The suspended parliament speaker was given a 4.5-year prison sentence as well as being barred from holding public office for 13 years after she was found to have awarded irregular contracts to friends while she was the head of the Catalan Institute of Letters.
The Junts president has said she is "outraged" at those who use the "attacks from Spain" for their benefit, referring to those such as the Catalan president who called for the parliament to name a new speaker.
"I am outraged by the part of the independence movement that collaborates with Spain from which it wants to become independent and, on the other hand, tramples on the rights and freedoms that it claims for some but that is fine with political rivals," she said in an interview with Catalan radio station Rac 1.
The Catalan president, Pere Aragonès, is a part of the left-leaning pro-independence party Esquerra Republicana, one of the two biggest parties in favor of independence from Spain alongside Borràs' Junts per Catalunya, who left the coalition executive last October.

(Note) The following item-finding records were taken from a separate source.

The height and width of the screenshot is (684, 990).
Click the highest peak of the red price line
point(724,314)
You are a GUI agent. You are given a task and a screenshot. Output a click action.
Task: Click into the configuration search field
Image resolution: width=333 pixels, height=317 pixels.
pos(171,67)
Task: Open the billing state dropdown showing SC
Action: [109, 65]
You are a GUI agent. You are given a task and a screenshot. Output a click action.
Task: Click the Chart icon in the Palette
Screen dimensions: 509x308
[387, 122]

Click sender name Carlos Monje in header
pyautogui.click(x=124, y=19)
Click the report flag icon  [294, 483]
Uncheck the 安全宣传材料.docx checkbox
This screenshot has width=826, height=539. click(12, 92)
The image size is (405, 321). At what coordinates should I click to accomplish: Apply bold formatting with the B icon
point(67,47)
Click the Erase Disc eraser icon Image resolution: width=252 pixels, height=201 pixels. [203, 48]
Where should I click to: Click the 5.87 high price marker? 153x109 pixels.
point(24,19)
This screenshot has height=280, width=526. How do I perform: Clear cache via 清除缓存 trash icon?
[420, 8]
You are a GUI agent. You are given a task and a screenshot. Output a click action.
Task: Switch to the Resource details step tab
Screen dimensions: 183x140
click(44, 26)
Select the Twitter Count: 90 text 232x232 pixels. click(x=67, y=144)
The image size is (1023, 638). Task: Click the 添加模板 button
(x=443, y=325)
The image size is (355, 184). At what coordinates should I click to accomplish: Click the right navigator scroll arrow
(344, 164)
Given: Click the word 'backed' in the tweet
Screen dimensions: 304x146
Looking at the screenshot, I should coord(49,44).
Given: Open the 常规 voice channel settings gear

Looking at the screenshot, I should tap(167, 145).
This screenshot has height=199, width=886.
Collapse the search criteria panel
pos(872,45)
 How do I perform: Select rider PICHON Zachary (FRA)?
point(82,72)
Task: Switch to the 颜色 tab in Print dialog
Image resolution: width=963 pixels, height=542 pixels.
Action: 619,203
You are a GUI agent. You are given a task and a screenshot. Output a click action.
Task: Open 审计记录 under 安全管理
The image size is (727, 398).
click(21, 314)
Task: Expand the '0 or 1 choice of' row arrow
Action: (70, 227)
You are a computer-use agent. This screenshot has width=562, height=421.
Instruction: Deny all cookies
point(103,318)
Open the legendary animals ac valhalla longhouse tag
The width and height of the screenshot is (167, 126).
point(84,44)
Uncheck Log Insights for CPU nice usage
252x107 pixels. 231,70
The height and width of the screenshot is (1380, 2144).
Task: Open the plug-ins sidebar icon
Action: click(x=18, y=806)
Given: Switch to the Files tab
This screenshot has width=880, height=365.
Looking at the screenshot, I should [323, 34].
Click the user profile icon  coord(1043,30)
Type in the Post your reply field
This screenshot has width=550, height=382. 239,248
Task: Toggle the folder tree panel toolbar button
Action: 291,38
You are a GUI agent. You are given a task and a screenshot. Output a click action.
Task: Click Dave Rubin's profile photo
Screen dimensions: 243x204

Borràs railed against political rivals who want to see an end to the interim period in parliament "that they provoked."
The convicted parliament speaker was suspended from her duties by Catalan lawmakers last July when her case was officially sent to trial, and a parliament vice-president has carried out the functions of the president since then.
"Unfair trial"
Borràs believes that her conviction for helping a friend get public contracts without tenders is another example of "repression" against the independence movement.
Reacting to the Catalan high court's decision on Thursday outside the chamber, she said she had an "unfair trial" because magistrates were not impartial.
"Judges are at the service of Spain's unity," she said in a statement without accepting questions from the press.
"I have been able to prove my innocence before the court, but this has not been enough to avoid the judicial and democratic aberration from Spain."
Future for Borràs
Laura Borràs was suspended as parliament speaker when she was indicted and sent to trial – it is now likely that in the coming days, she is ousted from her parliament seat as well as her position as speaker.
If she is obliged to end her stint as speaker, the position will be vacant and a successor will have to be appointed.
Borràs was backed by a number of MPs and officials from her party, Junts, outside the parliament. Former Catalan president Quim Torra also joined to show his support and told the press that pro-independence parties should leave the post vacant.
"No one succeeded me as president nor as MP when I was ousted," he said, referring to his own disobedience sentence for failing to remove a poster supporting pro-independence jailed leaders from the government headquarters.